Wednesday, March 2, 2011

Origins

Dear Reader,

There's been (at least from my limited prospective) a recent upsurge in interest in genealogy. Ten years ago I couldn't have imagined seeing television ads for websites that specialize in family trees. Now you see them all the time, common looking people touting how they didn't know great granddad lived next door to the famous Mr. X or that great-great grandma had a fascinating career as a secret agent spying on the Confederates and passing the info on to Grant in the form of coded tatting. They're very persuasive commercials, offering the possibility that the viewer springs from uncommon stock - that you are special because someone you are related to was special. That in this world of conformity and ever contracting borders, there might be someone in your family tree who struck out into the wilderness, tamed the unknown, tested themselves against the world and came out with more than a six-figure paycheck to show for their efforts.

I'm not knocking genealogy. My mother spent hours behind a humming electric typewriter, carefully recording information she found in the dusty back rooms of various libraries. Women of the 19th century told their story in quilting and mom told hers in leaf-thin pages of type held together in scavenged three-ring binders. For all of mom's typing and researching, I don't have a single spy or famous neighbor to talk about. Oh there are a few scoundrels (bootleggers and petty criminals including my grandfather who's been accused in family lore of 'borrowing' automobiles from alleyways as well as cooling pies off windowsills) but there are many more average folks running stores, planting corn, and working in factories.

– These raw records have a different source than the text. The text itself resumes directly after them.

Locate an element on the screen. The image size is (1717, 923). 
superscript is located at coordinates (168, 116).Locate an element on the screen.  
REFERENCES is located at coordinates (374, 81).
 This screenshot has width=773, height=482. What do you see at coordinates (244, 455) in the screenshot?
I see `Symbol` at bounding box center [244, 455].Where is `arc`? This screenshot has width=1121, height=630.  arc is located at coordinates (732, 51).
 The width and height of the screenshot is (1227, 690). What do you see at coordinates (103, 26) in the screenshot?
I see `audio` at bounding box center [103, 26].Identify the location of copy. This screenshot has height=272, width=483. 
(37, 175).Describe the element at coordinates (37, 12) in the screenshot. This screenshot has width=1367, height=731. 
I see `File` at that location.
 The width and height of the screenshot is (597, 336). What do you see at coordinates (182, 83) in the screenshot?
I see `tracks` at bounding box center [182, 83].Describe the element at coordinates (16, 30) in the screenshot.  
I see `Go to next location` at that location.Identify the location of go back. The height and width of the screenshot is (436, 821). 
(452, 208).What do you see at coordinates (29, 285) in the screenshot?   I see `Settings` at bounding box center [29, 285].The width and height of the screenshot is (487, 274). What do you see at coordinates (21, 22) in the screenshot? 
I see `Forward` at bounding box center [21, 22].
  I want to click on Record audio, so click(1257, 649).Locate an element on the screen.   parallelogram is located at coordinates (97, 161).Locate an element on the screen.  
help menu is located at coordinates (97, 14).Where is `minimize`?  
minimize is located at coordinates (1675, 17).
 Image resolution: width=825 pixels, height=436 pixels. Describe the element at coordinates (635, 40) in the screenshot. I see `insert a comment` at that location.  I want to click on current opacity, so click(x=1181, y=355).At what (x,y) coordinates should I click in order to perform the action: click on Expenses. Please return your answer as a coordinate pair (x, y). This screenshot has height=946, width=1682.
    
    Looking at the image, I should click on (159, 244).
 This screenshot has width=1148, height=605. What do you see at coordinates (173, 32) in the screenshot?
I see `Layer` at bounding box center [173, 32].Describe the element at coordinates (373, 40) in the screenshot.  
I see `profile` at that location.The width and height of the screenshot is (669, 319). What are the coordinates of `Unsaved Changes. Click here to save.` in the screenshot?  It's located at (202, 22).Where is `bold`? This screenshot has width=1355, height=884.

The truth is that most of us spring from 'common' folk who lived simple lives. Consider that in 1910, a little over a hundred years ago (a couple of generations), the most common occupations were farmer and farm laborer. People either owned land that they tilled or tilled land that someone else owned. They worked hard to support their families, scratching a living out of the land and living by its rhythms; heroic in its own right without the necessity for famous neighbors.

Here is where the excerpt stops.